The difficulty with most language classification models is that they do not do justice to the linguistic and archaeological evidence from the Indian subcontinent. To get over the contradictions where the current models lead us, one may propose the following scenario: Around 7000 B.C. the Indo-Europeans were located in the Indus-Sarasvati valleys, northern Iran, and southern Russia; the Afro-Asiatics were in West Asia; and the Dravidians were located just south of the Indo-Europeans in a belt stretching from South India to southern Iran. Their existed many trading links between the groups. The Vedic period is to be seen as following a long interactive era between the Indo-Aryans and the Dravidians.20 The proof of this comes in many Dravidian features of the Vedic language.
This scenario does not address or answer the question as to the original homeland of the Indo-Europeans or the Indo-Aryans. It has the virtue of explaining the astronomical evidence from the Vedic literature as well as explaining the deep structural commonality shared not only between Indo-Aryan and Dravidian but also between European languages and Dravidian.

This scenario also explains the striking resemblance between Vedic form and a head unearthed at Nevali Cori in Anatolia by Harald Hauptmann.21 The site of Nevali Cori dates to about 7500 B.C. The striking thing about the head is that it is clean shaven except for a long tuft at the top that looks strikingly similar in style to the sikha that a student wore in the Vedic times. B.G. Sidharth22 has taken this similarity to mean that this Anatolian civilization was Vedic. Our model, that considers the Indo-Europeans to be already spread from Anatolia to Northwest India at the time of Nevali Cori, is consistent with such an identification.
An important implication of our model is that there is no need to force the placement of events of the Vedic texts and the epics Ramayana and Mahabharata, that are clearly defined by their contexts in Indian locales, to places outside India where they cannot be reconciled to other evidence.

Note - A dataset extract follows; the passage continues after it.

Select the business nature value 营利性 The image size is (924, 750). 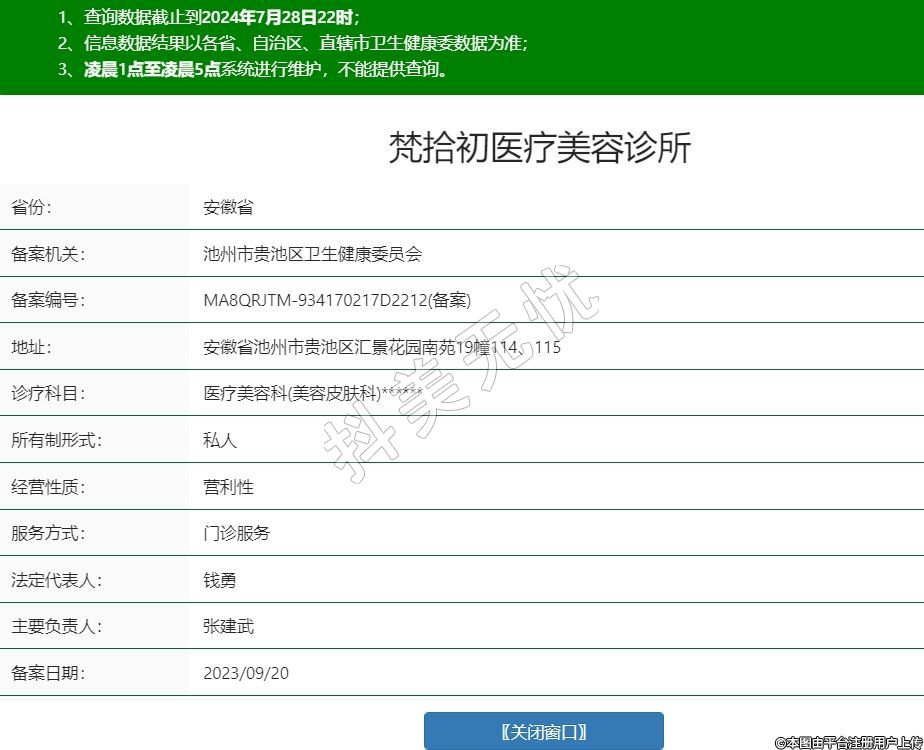[x=228, y=487]
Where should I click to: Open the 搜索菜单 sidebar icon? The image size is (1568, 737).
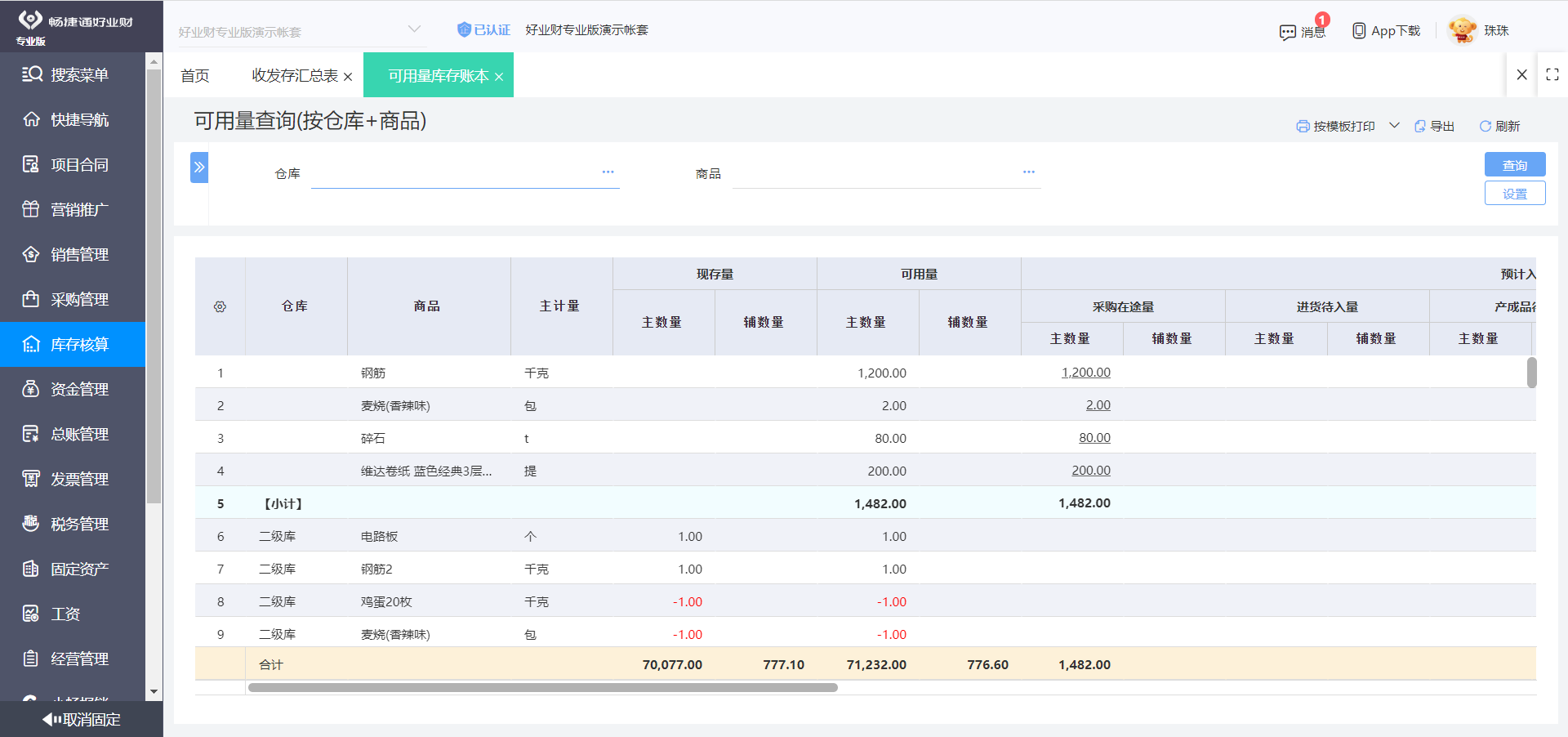click(31, 74)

The structural relationships amongst the Indo-European family of languages are well known. Not equally well known are the structural connections between the Indo-Aryan, the Dravidian and the Munda languages. These languages may be said to belong to the Prakrit family of languages. We use the label “Prakrit” since it has been traditionally used to describe all Indian languages.
In other words we argue that in general one might speak of membership of a language to more than one family. We believe such a usage is more accurate than the term “linguistic area” used earlier by Emeneau.

In recent years studies have been made to correlate genetic background of populations with languages.23 These studies have had some success in describing the spread of languages. It is significant that on many counts the vast majority of the Indian population, in North as well as South India, is classed as a single group.
The evolution of the Prakrit family over millennia through prolonged interaction of the populations explains structural as well as biological commonality. The attested migrations of the Indo-Iranians into Europe explains the presence of several Dravidian features in the European languages.

From the Annals of the Bhandarkar Oriental Research Institute, vol. 75, 1994, pp. 185-195.